— Мамуля?..
Шара застывает на месте. А потом оборачивается к кровати, и между занавесями просовывается круглое личико. Это континентская девочка, ей лет пять, не больше, и она сонно моргает и трет глаза.
— Что ты делаешь?
— Ш-ш-ш-ш, милая, — говорит Шара. — Ничего. Я просто сама с собой разговариваю. Засыпай.
— Ты разговариваешь с тем зеркалом. — И девочка смотрит на Сигруда и хмурится. — Ты разговариваешь с тем дядей в зеркале.

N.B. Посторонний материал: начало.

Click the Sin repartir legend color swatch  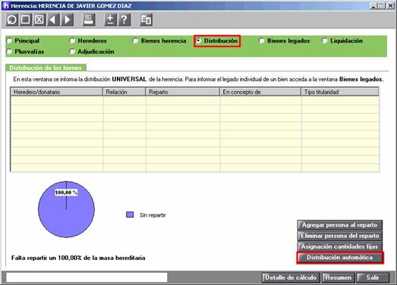click(130, 215)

Она надувает губки и протягивает к Шаре руки.
Шара вздыхает, протягивает руки в ответ, и девочка прыгает к ней в объятия. Судя по Шариному лицу, та уже довольно тяжеленькая. Потом она кладет Шаре головку на плечо и оборачивается к Сигруду. Взгляд у нее несколько озадаченный.
— Она ведь сказала… она тебя мамой назвала? — спрашивает ошеломленный Сигруд.
— Да, — спокойно отвечает Шара и поглаживает девочку по волосам и по подбородку. — Сигруд, это моя дочь, Татьяна. Татьяна, это мой старый друг.
— А как он попал в зеркало? — спрашивает девочка.
— Это особое зеркало, — отвечает Шара.
— А-а-а-а… — Похоже, этот ответ вполне устраивает малышку.
— Ты… ты удочерила континентскую девочку? — спрашивает Сигруд.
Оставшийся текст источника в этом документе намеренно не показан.